The forecast high temperature for Philadelphia Tuesday is 101 degrees. It will be 100 in New York City and in Washington, D.C., according to the National Weather Service. And it will last all week, with highs in at least the mid-90s through Friday.
So today was a day to get ready, with predicted highs of only -- only -- 99.
"We could see some record-breaking temperatures for at least the next three to five days," says forecaster Michael Musher of NOAA's Hydrometeorological Prediction Center in Camp Springs, Maryland. "Temperatures across this area of the country the last few summers have been near average or slightly above average. Well, this is the first true heat wave we've had in several years."
Heat of this sort is more routine on the Gulf Coast, where the National Hurricane Center said there was a 40-percent chance that a new tropical storm would form in coming days -- in almost the same area off the Central American coast where Hurricane Alex began late last month. There was a second region of thunderstorms just west of the site of the BP oil spill in the Gulf of Mexico, but forecasters said its chances of becoming a named tropical storm were just 10 percent.
Raleigh, North Carolina is forecast to hit 100 on Wednesday. Richmond, Virginia should get to 101. The weather service office there put out a warning: "Air quality is expected to reach code orange, which is unhealthy for sensitive groups, and means individuals with respiratory and/or heart ailments, older adults and children should reduce prolonged or heavy outdoor exertion."
Doctors say children younger than age 5 and adults older than age 65 generally have less resistance to hot weather. They urge people to wear loose, light-colored clothing, avoid exertion if they have to be outside, and drink plenty of fluids, whether or not they're thirsty.
Plain water is best; alcohol or sugary soda can rob the body of needed fluids.
New York's mayor Mike Bloomberg ordered the city to open air-conditioned cooling centers today and keep them open at least through Thursday. Other cities had similar plans in effect.
"The threat of heat exhaustion is real," said Bloomberg. "Use an air conditioner or keep a window open if you don't have one. Consider going to a library, a shopping mall, or a movie theater to get a break from the heat."

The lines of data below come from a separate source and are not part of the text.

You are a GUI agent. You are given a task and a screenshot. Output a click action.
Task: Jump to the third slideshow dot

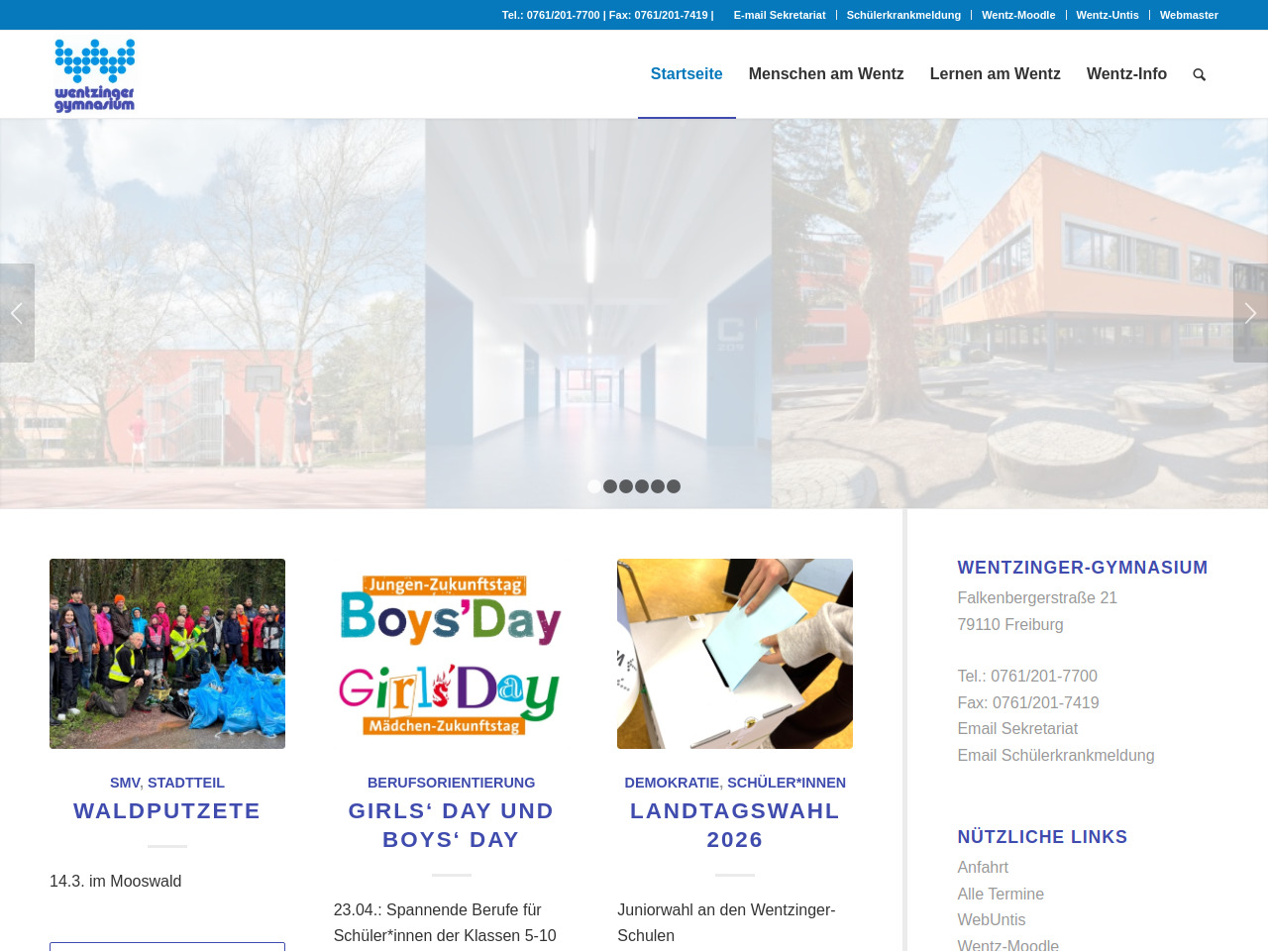tap(626, 486)
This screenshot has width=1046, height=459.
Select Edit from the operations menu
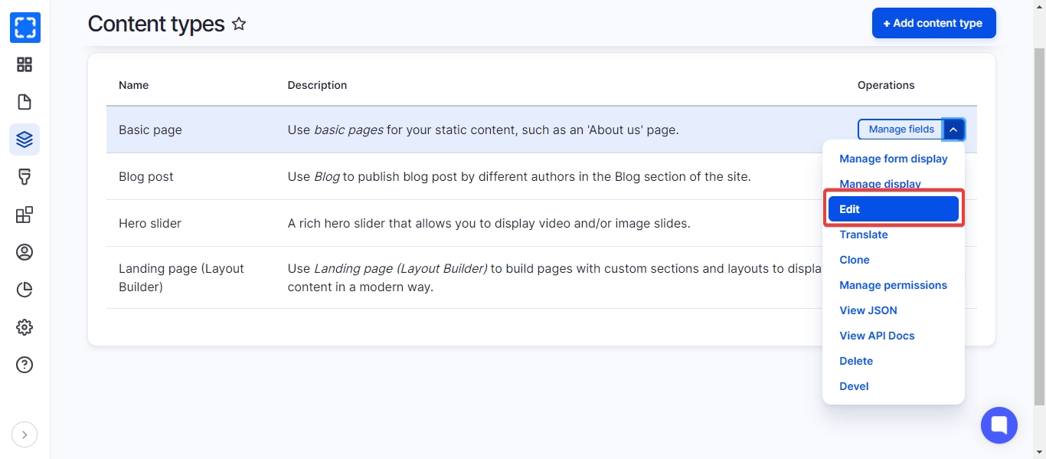pyautogui.click(x=893, y=209)
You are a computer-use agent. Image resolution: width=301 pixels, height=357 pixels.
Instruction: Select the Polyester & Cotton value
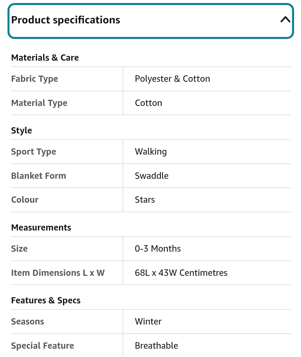pyautogui.click(x=172, y=79)
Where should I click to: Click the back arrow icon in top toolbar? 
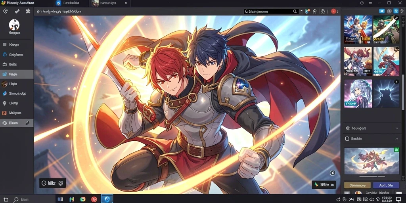pos(6,11)
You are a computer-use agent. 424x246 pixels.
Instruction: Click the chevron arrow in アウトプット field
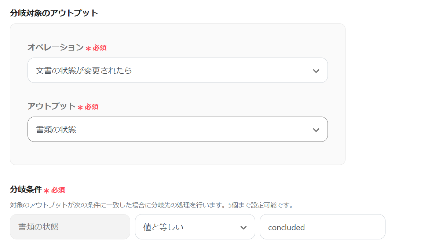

The worst of it today was in Maryland, Virginia and the District of Columbia. But there were heat advisories in the midwest from Detroit across northern Ohio and Indiana. And an air quality alert was issued for much of western New York State, including Buffalo and Rochester, where today's forecast high temperature was 87 and ozone levels were rated as unhealthy.
A woman on the Mall in Washington said, "We usually go from one shade spot to the next shade spot to the next shade spot and kinda make our way that way."
It was ten degrees warmer in Philadelphia than in Atlanta, 700 miles to the southwest. The heat is forecast to spread across the southeast as the week goes on.
When will it end? Not until the coming weekend, according to current forecasts, when a cold front comes in from the northwest.
One New York woman said it was beautiful outside, but hard to take.
"I thought I'd have some coffee and relax and cool down, but it's hot all over, even by the river."